Re: [freenet-dev] Beyond New Load Management: A proposal

2011-08-29 Thread Matthew Toseland
On Monday 29 Aug 2011 19:28:50 Ian Clarke wrote:
 Ok, thinking about it, here is a proposal, or  rather, the beginning of a
 proposal.  I'm assuming that we get rid of NLM, fair sharing, and anything
 else intended to control load, and replace it with this.  We will absolutely
 need to simulate this before we write a single line of code to deploy it.
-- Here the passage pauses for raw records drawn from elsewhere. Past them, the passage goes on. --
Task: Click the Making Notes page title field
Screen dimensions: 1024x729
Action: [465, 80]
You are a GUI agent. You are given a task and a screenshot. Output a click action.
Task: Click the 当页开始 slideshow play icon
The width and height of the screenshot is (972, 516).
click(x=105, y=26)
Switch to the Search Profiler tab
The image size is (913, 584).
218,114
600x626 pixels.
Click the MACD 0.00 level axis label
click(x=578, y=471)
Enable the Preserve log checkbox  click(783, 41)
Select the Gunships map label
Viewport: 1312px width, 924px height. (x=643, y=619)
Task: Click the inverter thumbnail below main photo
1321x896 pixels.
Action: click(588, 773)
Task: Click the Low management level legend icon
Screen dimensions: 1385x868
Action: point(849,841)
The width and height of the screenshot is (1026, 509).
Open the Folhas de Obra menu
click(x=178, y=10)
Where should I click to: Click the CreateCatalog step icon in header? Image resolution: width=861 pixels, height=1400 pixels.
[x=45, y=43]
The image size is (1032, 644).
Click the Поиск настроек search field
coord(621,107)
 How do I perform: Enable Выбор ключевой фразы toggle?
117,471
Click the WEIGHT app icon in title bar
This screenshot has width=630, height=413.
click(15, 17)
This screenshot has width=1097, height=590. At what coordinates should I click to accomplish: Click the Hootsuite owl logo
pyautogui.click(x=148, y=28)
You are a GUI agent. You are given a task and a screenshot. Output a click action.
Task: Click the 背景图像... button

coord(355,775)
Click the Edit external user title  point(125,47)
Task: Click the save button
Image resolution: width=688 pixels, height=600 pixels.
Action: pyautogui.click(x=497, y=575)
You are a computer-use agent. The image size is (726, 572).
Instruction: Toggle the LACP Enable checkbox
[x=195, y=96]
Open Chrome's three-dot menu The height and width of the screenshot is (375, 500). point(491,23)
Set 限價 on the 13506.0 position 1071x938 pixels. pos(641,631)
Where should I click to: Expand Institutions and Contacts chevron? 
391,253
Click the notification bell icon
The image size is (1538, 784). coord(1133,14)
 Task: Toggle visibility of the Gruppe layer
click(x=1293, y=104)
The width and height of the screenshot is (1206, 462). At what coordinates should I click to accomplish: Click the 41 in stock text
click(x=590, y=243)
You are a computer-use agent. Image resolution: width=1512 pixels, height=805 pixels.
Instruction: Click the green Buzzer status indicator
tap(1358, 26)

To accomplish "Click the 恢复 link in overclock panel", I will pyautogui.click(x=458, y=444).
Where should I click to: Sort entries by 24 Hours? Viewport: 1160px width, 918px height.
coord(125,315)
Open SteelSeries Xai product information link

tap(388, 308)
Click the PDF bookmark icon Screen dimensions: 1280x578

I have justified fair sharing in my other reply. However alternate mechanisms 
might replace it.

I agree we should simulate, although this might be significant work.
 
 The core idea is that a node will include a floating point number in
 response to any kind of request showing how close that node is to being
 overloaded.  0.0 would mean its doing nothing, 1.0 would mean that it is
 completely saturated and must reject requests.  Clearly the goal is to avoid
 getting anywhere near to 1.0.
 
 A node tracks several things:

All of these apply to both locally originated requests and remotely originated 
requests? And are they for only our direct peers?
 
- What is the overall average load reported by responses this node has
received
- What is the average load reported by responses this node has received,
per remote node
- What is the average load reported by responses this node forwarded, per
remote node

Ahhh, this one could be interesting - you could use it to penalise nodes which 
spam excessively.
 
 I think, given these metrics, we should be able to do the following:
 
- Limit our overall rate of initiating local requests based on the global
average reported load

We can already do this on the basis of AIMD's, based purely on behaviour of 
local requests. However, taking more data into account might result in more 
accurate results - although it might also dilute the feedback.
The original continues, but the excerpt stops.